Freedom of Speech?
I deactivated my Facebook account. Overall, my comments were few and far between, as were my photos. I believed I was usually very careful and cautions about what I would post. However, as the old saying goes, “one could never be too careful.”
I live in a small community, a 55 plus mobile-home park, which is akin to being under constant National Security Agency (NSA) surveillance. Nothing goes unnoticed or unreported here. Recently, I found there was a Facebook group that some residents here were part of, so I joined in, because I prefer to write than talk with people. I thought it would be a good thing. Wrong.
Our park had been sold, during which time the Home Owner’s Association (HOA) was keeping the name of the buyer under their hats, which I resented. No public records had yet been recorded on the Clerk of Court or County Appraisers website. Through stealth research, I was able to determine who the owner and his associate were, along with their business address (which happened to be a mansion up-for-sale). I published my findings on the Facebook group page, along with the names of some other businesses owned, but no personal information on either of the two men. Nor did I even search for any personal details.
There was a major uproar by the Censorship Police in the park over my postings of these public records. I was told to take my comments down. I realized full well, I did not have to do this, but I did and also closed my Facebook account, because what good was it, if I could not exercise my First Amendment right in peace? To me, it wasn’t worth the grief.

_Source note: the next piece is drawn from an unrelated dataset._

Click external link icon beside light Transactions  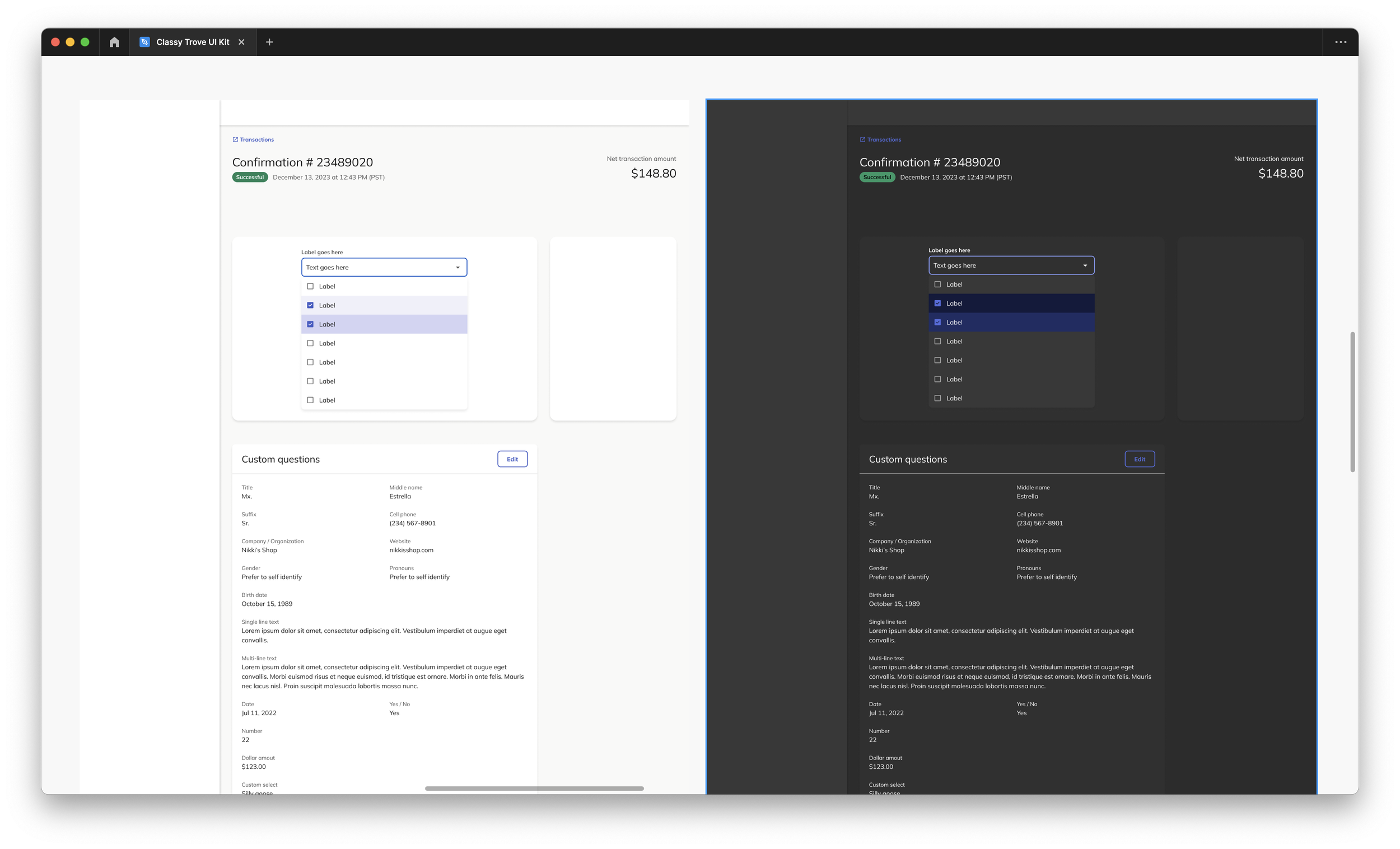pos(235,140)
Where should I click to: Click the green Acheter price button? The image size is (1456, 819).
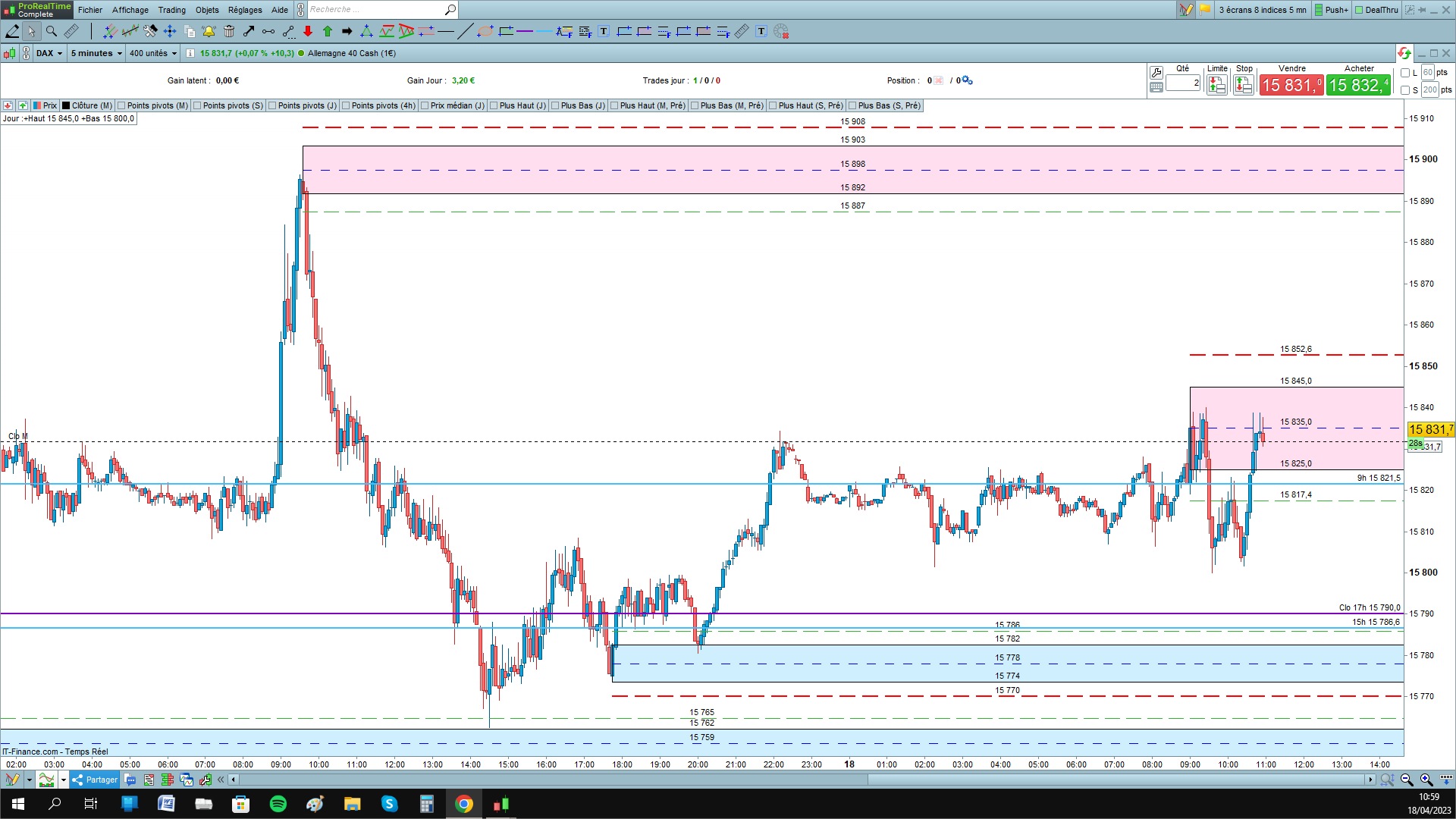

Imagine, if I had an employer, and they decided to censor or fire me for Facebook posts I might make? Fortunately, for existing and prospective Florida employees, there is a bill working its way through the Senate, sponsored by Senator Jeff Clemons, to prevent employers from demanding passwords and snooping on Facebook posts not intended for public viewing. This bill also aims to protect existing or potential employees from retaliation for failing to comply with such requests. If passed, it should become effective October 2014.